I cannot thank enough the people who queued and waited for a signed copy of both my book and the report sponsored by Codefresh titled Software Deployment for Kubernetes. Of course, these wouldn't have been possible without Diagrid's sponsoring more than 100 copies of my book for the attendees to take away. 🙏🙏
It was terrific to receive support from all my cloud-native friends, and I will be forever grateful for the overwhelming amount of support I've received this last week.

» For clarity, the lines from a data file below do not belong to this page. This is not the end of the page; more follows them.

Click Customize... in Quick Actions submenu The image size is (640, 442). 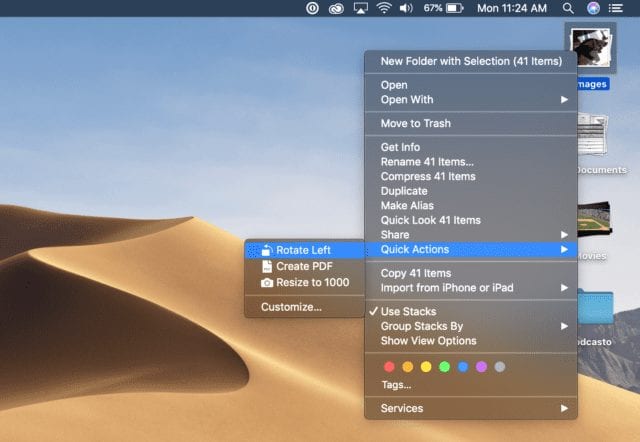tap(291, 307)
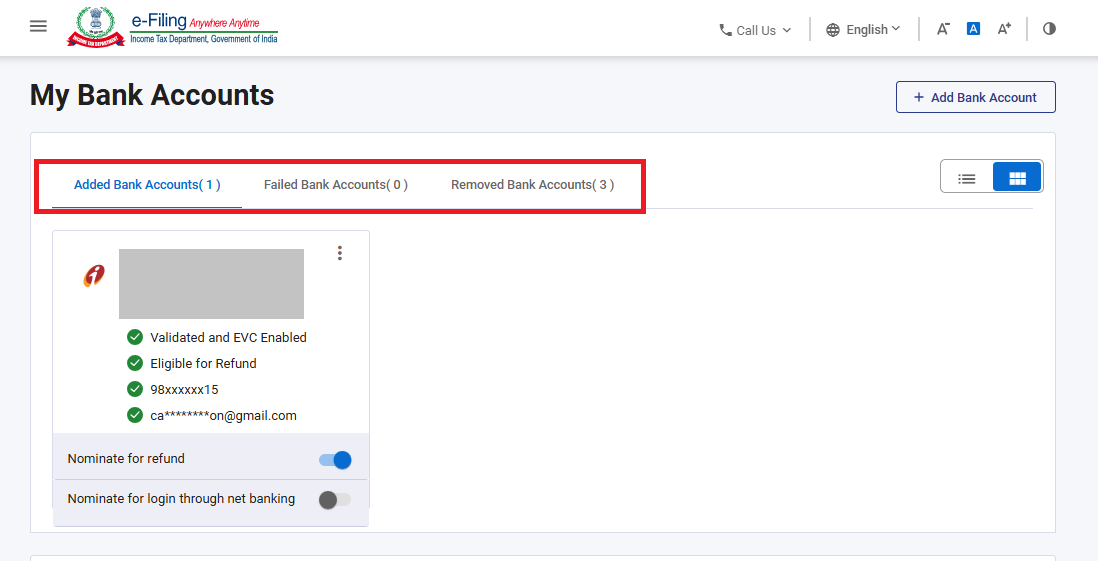Click the masked email address on card

pyautogui.click(x=223, y=416)
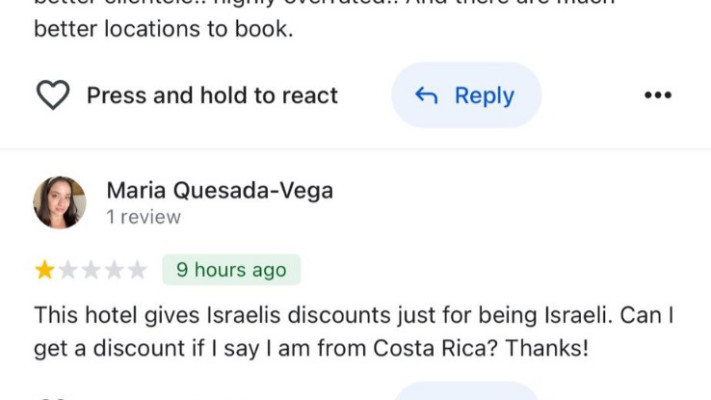
Task: Click the "better locations to book" review text
Action: coord(164,30)
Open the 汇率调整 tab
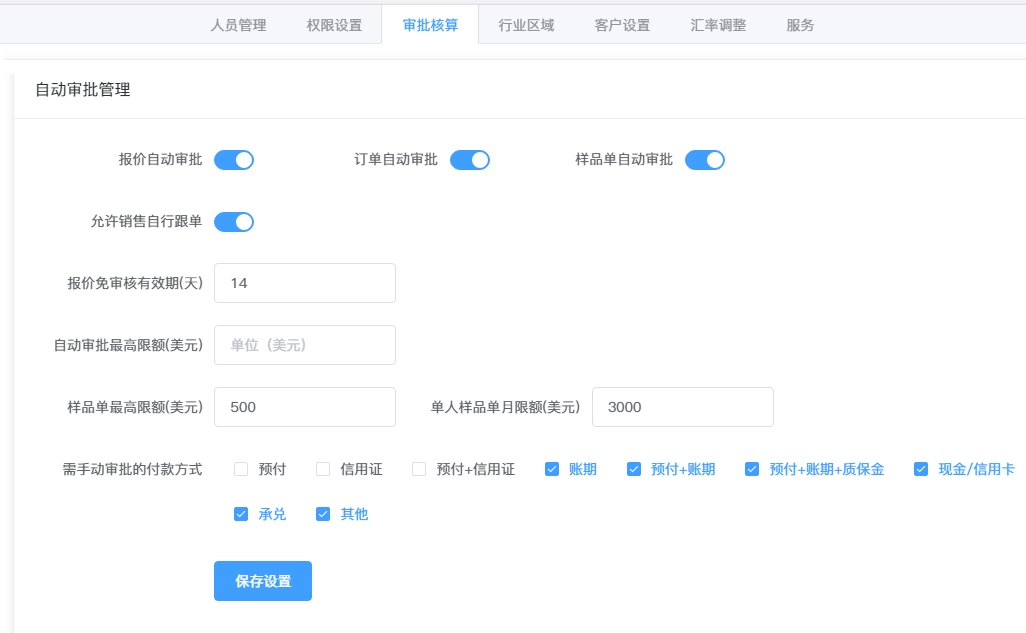The image size is (1026, 633). [x=718, y=25]
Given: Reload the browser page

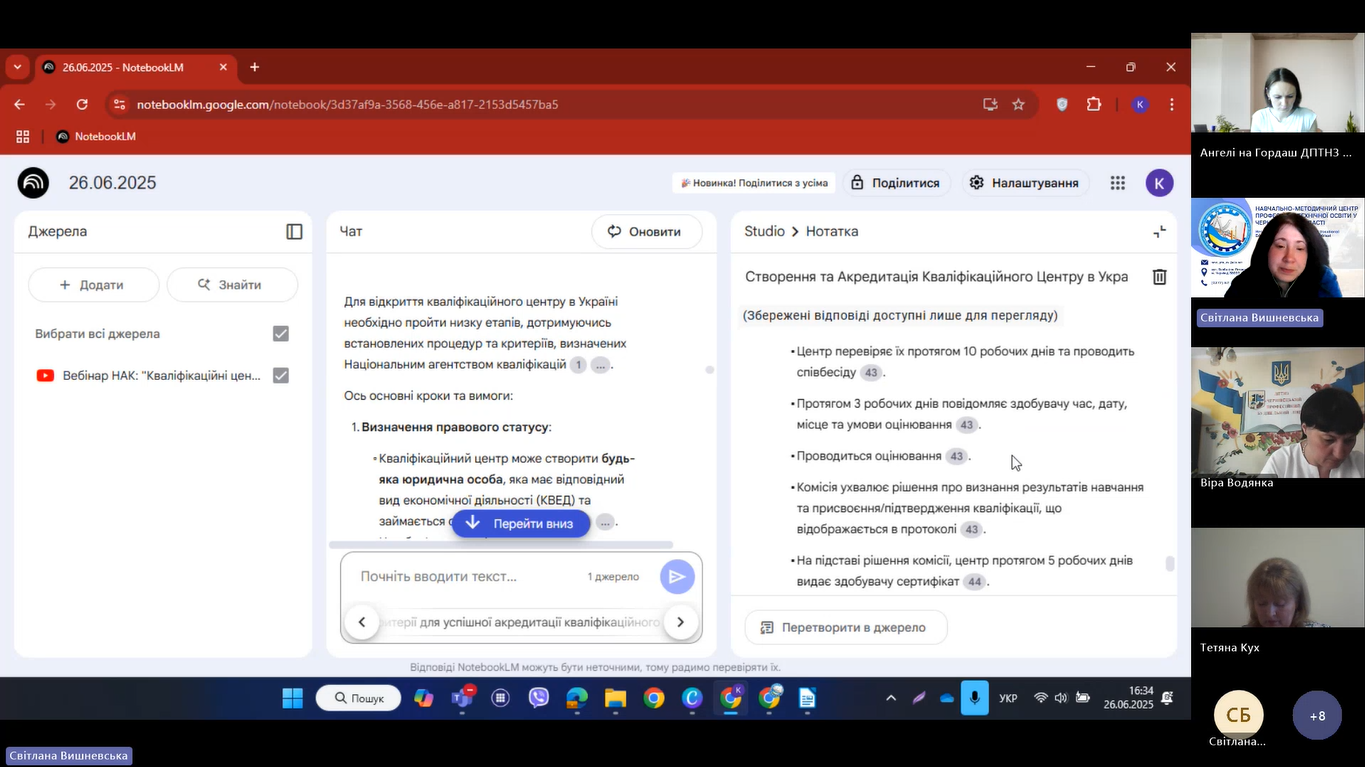Looking at the screenshot, I should point(82,104).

With the book out of the way, let's talk about the conference, co-located events and pre-conference rejekts!
Cloud Native Rejekts
I arrived in Chicago on Saturday before the conference, so I had the pleasure of attending Cloud Native Rejekts thanks to the kindness of Solo.io, especially Marino, who shared a ticket with me. I always enjoy Rejekts because you can meet great speakers and community members in a very relaxed atmosphere before the craziness of the conference starts.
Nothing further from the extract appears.